● **YOUR GOAL**
Look below for the line with "This screenshot has height=428, width=684."; begin the copy there and stop after the line with "Where should I click to: Click", keeping the text exact and the pictures out.

● **DATA LISTING**
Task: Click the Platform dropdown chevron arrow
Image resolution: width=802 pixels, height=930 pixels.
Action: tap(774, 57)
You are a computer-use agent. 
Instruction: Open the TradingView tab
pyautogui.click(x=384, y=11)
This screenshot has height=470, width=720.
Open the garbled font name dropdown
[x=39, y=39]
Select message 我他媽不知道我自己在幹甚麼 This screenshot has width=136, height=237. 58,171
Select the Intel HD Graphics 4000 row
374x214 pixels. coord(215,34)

...

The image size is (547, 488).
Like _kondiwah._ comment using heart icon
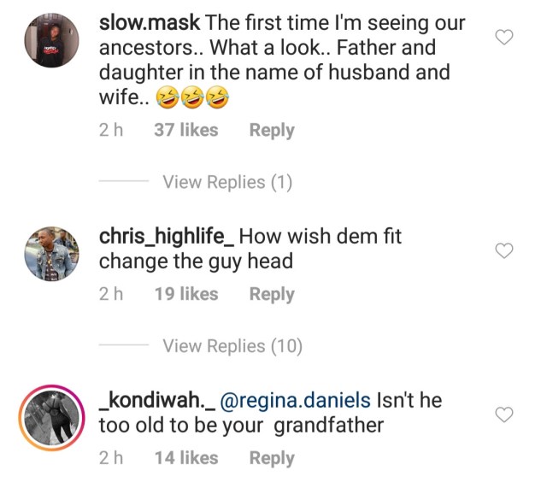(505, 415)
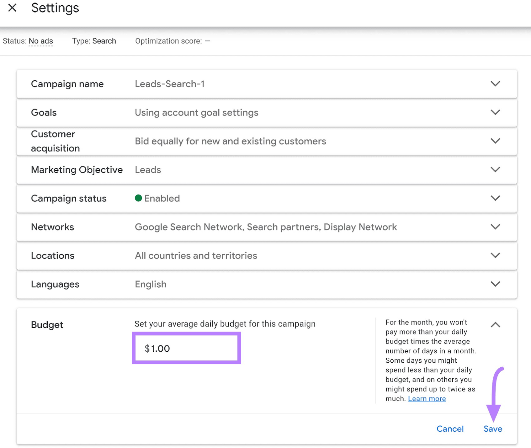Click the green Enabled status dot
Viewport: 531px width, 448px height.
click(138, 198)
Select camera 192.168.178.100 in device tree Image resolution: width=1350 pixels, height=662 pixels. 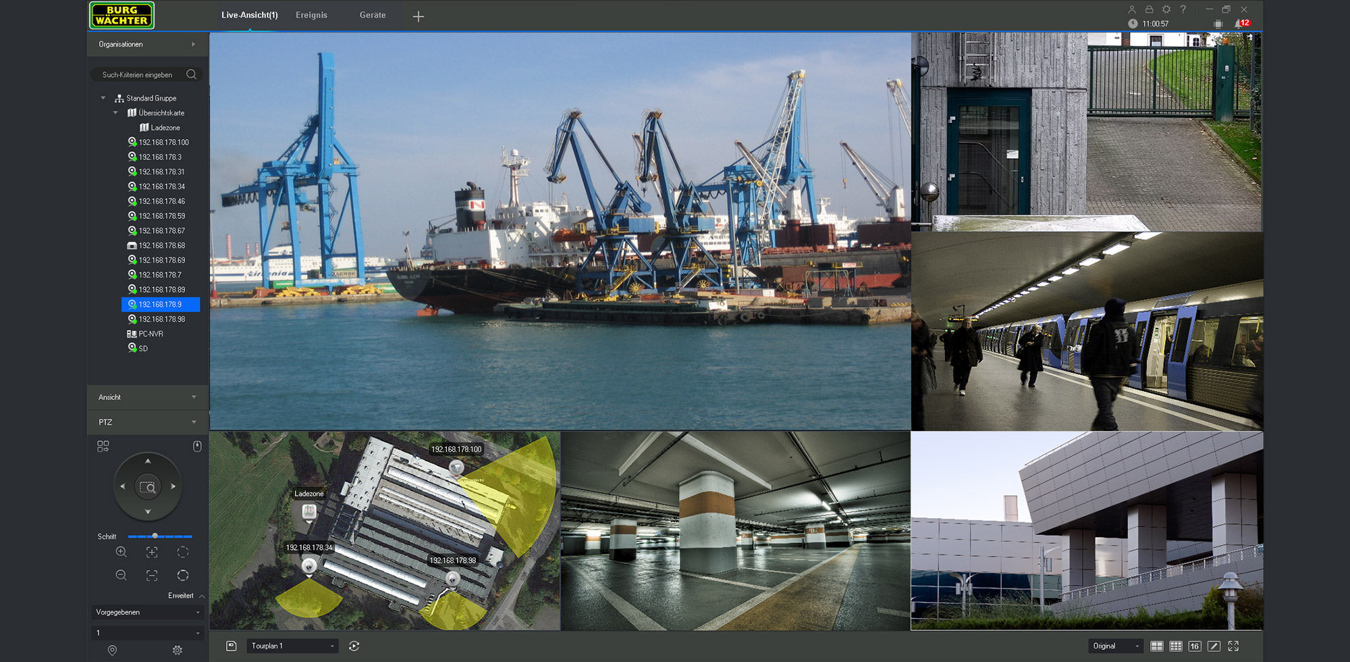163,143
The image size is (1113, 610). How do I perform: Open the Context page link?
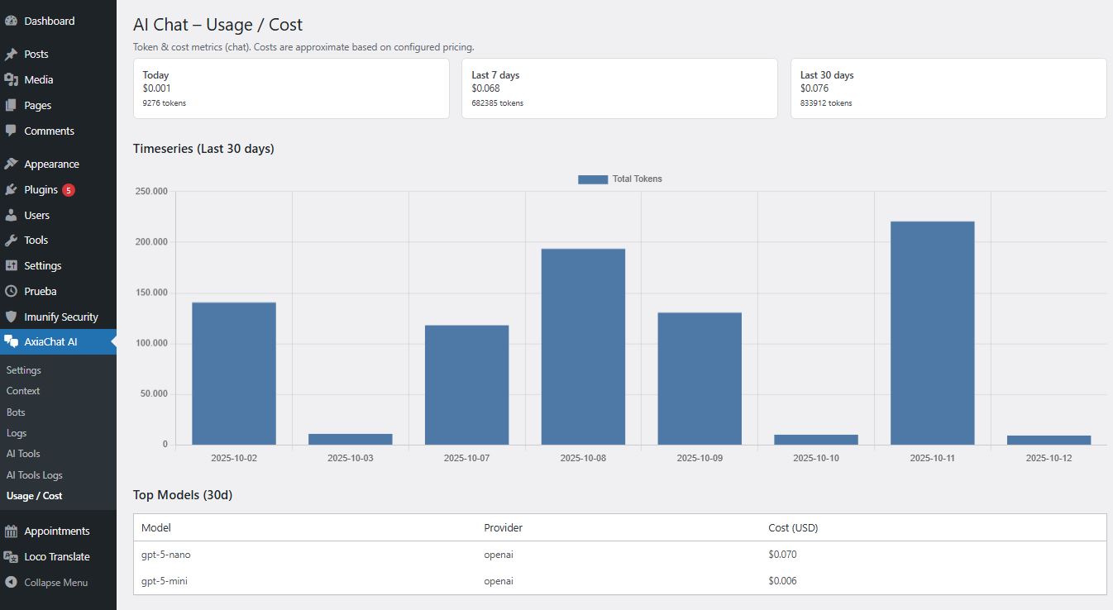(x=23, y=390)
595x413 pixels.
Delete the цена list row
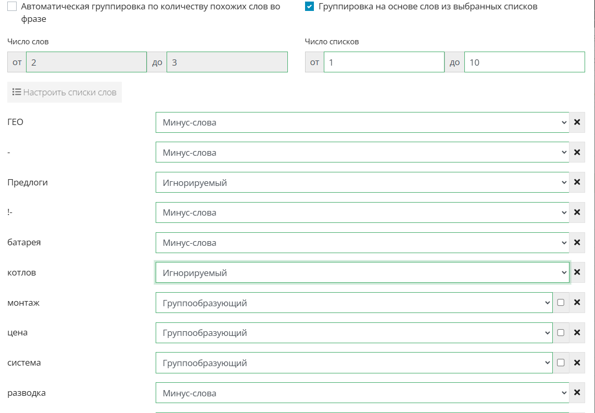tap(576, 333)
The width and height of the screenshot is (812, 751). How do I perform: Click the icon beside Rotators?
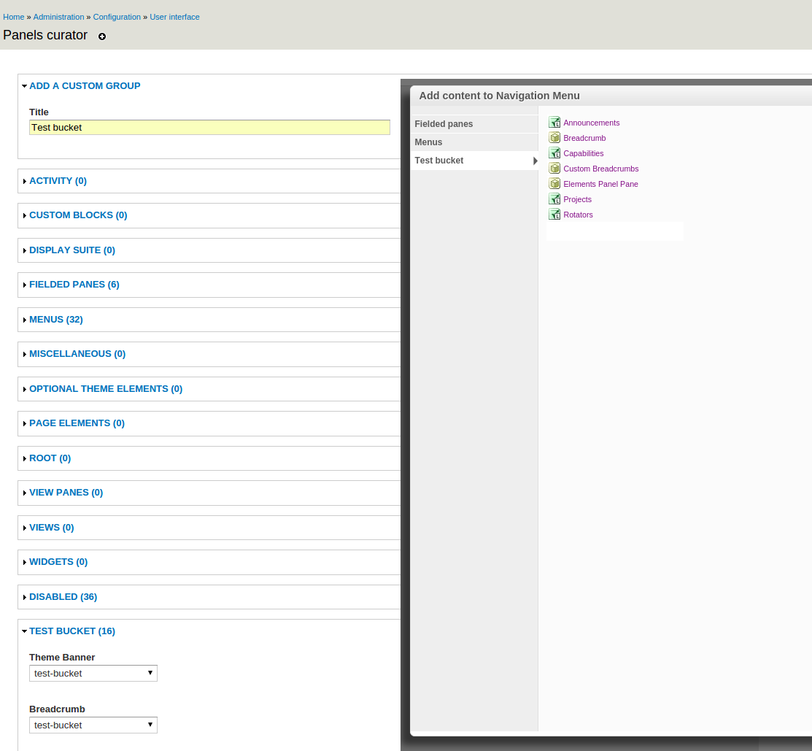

--

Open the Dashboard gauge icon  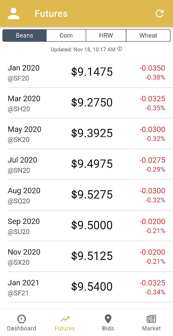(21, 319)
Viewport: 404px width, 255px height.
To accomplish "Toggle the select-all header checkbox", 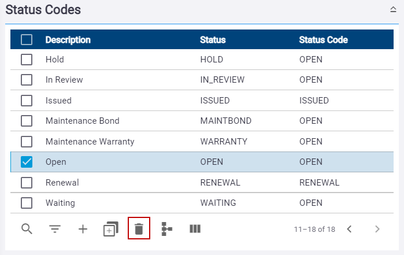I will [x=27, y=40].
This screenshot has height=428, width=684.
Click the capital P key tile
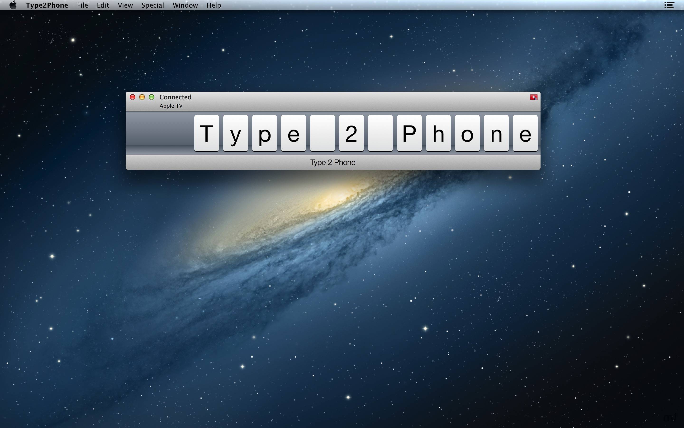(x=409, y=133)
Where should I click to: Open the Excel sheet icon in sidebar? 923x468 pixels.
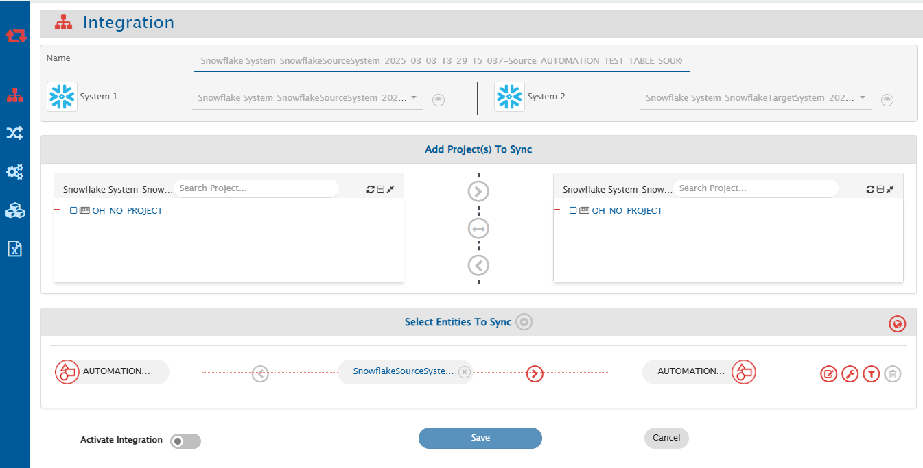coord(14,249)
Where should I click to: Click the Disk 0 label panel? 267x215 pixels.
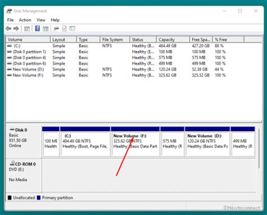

● **FINISHED TASK**
This screenshot has height=428, width=684.
Click the capital P key tile
(x=409, y=133)
Where should I click to: Open the Excel sheet icon in sidebar? 923x468 pixels.
coord(14,249)
Where should I click to: Click the Disk 0 label panel? 267x215 pixels.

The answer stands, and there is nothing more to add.